Entries on where items appear:
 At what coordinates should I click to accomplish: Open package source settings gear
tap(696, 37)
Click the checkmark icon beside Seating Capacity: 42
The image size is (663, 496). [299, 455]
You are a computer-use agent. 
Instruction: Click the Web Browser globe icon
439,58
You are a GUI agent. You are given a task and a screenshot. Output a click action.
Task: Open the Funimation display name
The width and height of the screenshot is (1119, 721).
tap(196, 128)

Stated exercise
Please write out these lines again, substituting "button" for every "icon" and keeping everything else unchanged.

Output
 At what coordinates should I click to accomplish: Open package source settings gear
tap(696, 37)
Click the checkmark button beside Seating Capacity: 42
The image size is (663, 496). [299, 455]
You are a computer-use agent. 
Instruction: Click the Web Browser globe button
439,58
You are a GUI agent. You are given a task and a screenshot. Output a click action.
Task: Open the Funimation display name
The width and height of the screenshot is (1119, 721).
tap(196, 128)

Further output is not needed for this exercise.